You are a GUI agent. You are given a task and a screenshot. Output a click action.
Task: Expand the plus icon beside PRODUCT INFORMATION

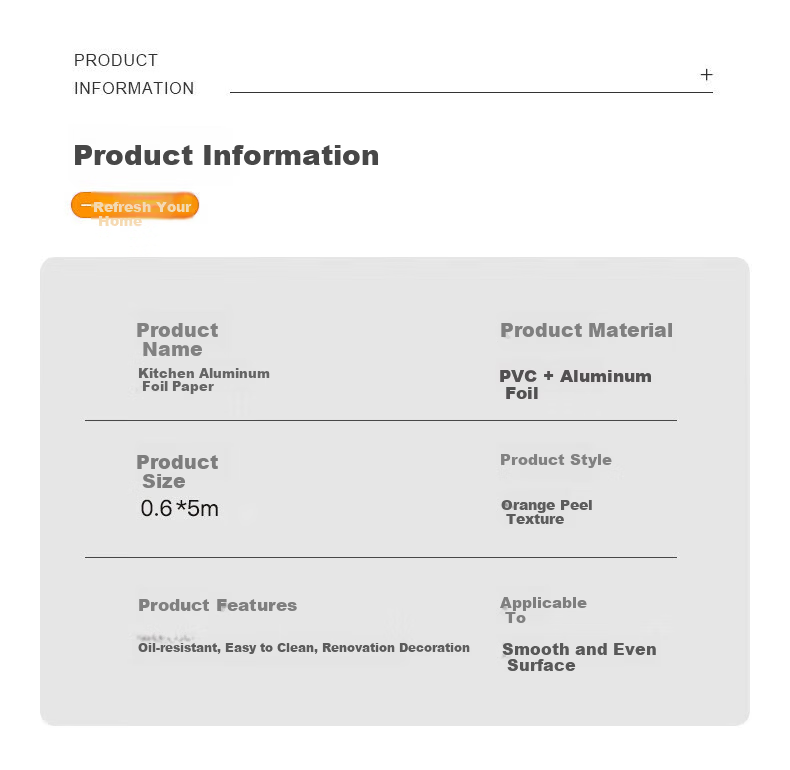[x=706, y=75]
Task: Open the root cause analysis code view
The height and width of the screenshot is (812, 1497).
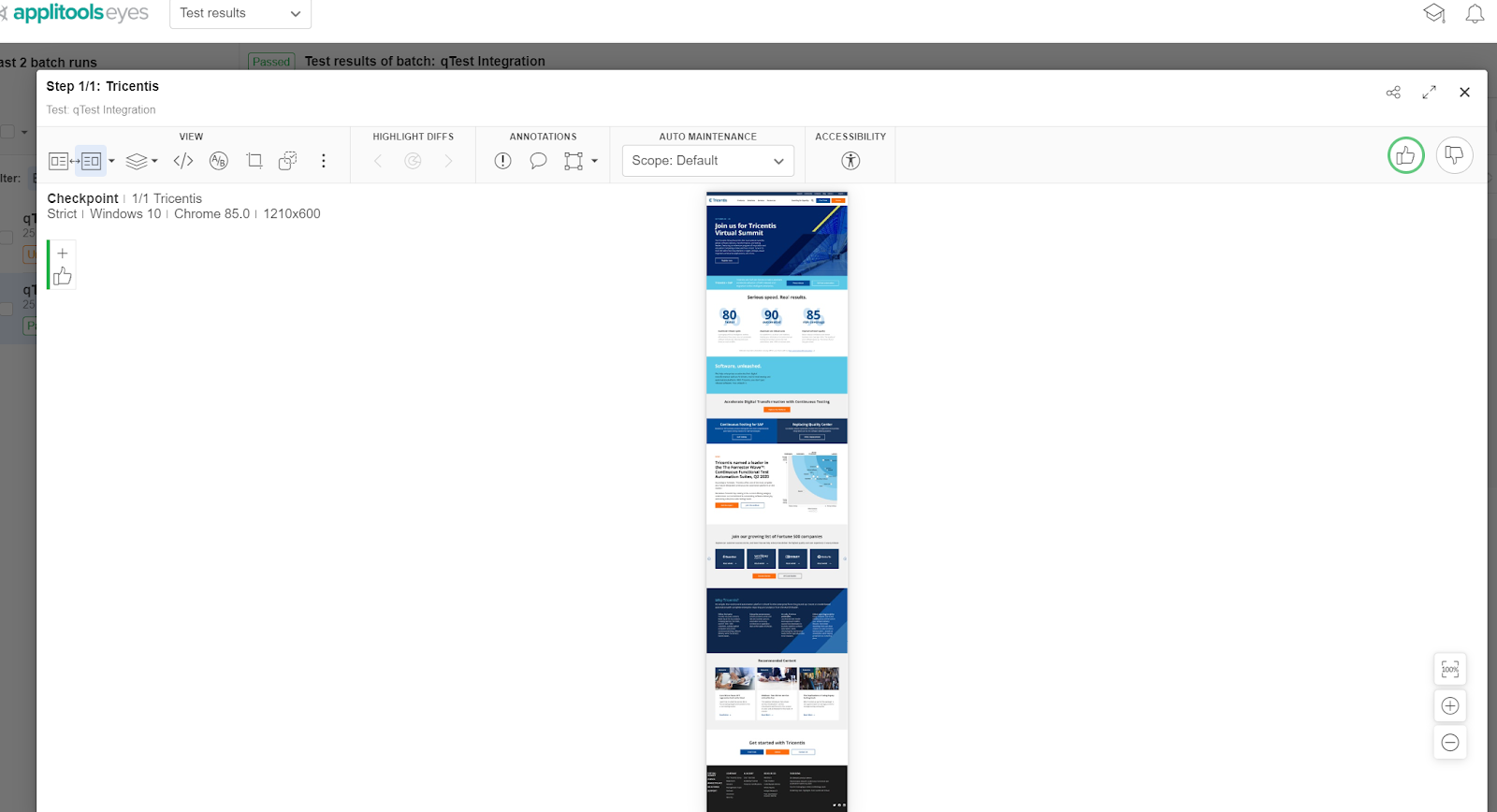Action: (183, 161)
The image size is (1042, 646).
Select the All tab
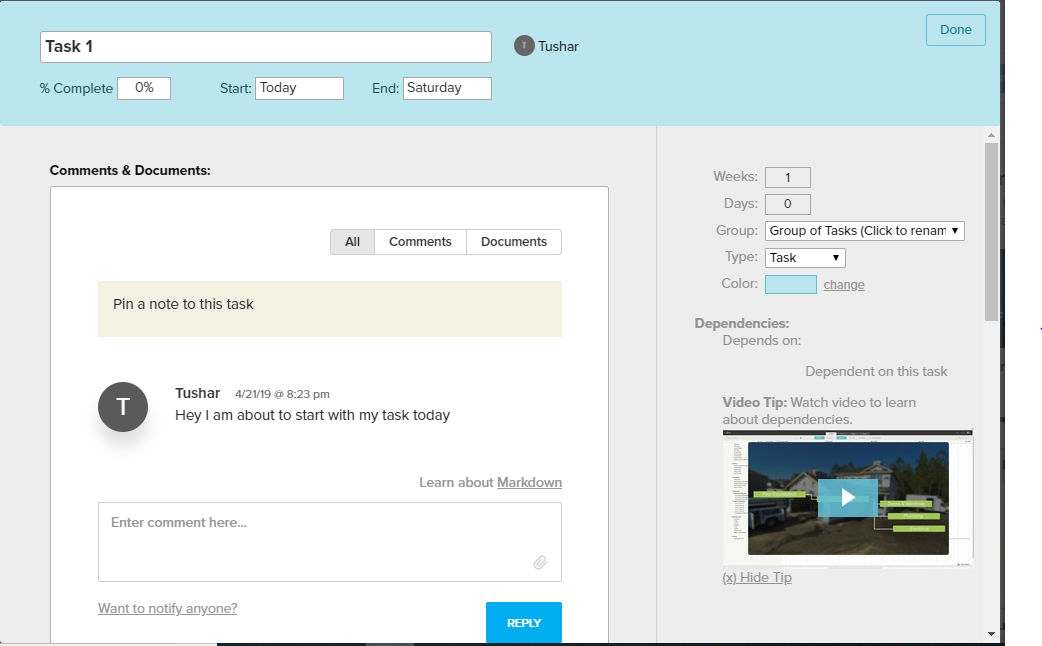(x=351, y=241)
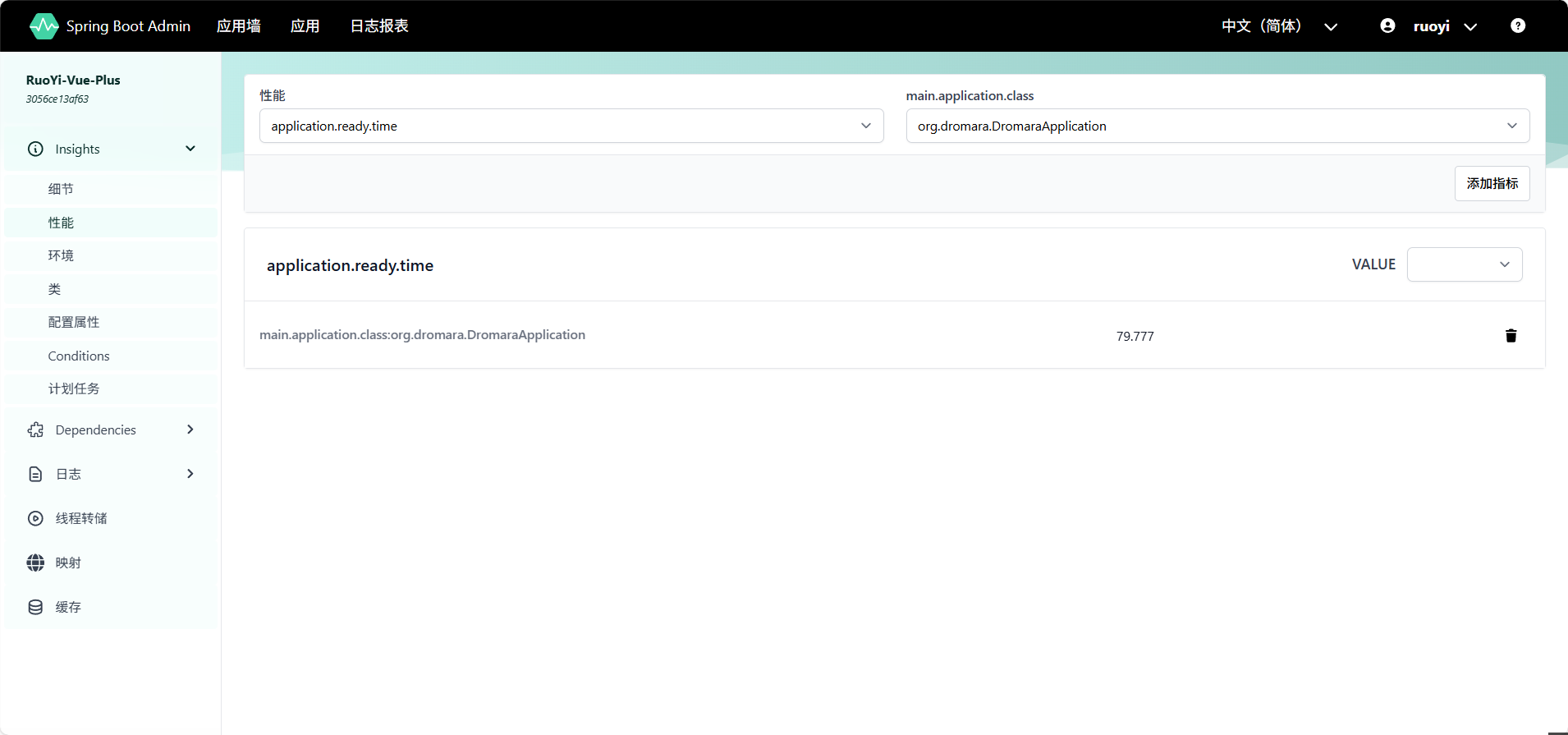The width and height of the screenshot is (1568, 735).
Task: Click the Dependencies puzzle piece icon
Action: pos(35,430)
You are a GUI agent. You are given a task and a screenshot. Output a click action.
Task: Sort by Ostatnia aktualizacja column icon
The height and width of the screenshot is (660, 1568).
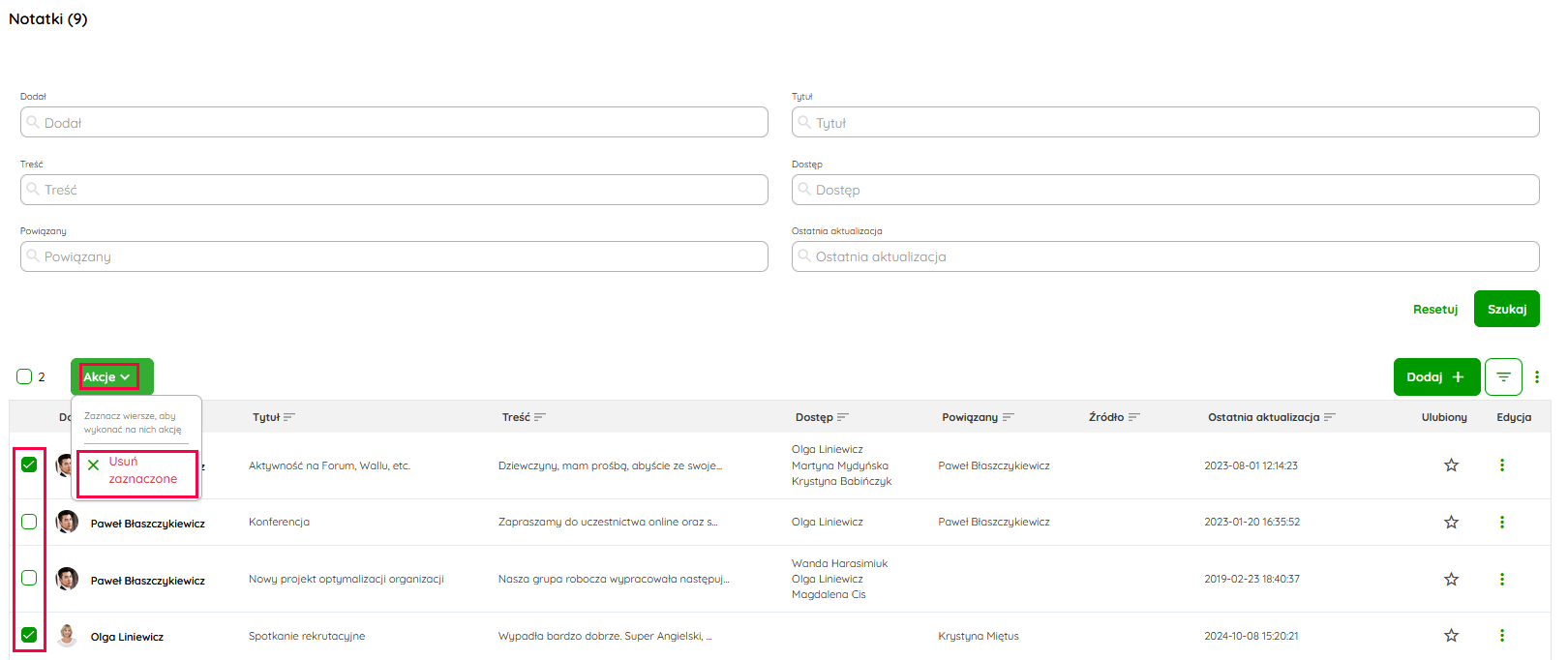(x=1329, y=417)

....

Write out again only the lines from the line that contains "The image size is (1042, 646)." through the last line of the records, both ends included, without any of the pictures.

*YOUR RESPONSE:*
The image size is (1042, 646).
Select the All tab
(x=351, y=241)
The width and height of the screenshot is (1568, 735).
Task: Click the Dependencies puzzle piece icon
Action: pos(35,430)
You are a GUI agent. You are given a task and a screenshot. Output a click action.
Task: Sort by Ostatnia aktualizacja column icon
The height and width of the screenshot is (660, 1568).
(x=1329, y=417)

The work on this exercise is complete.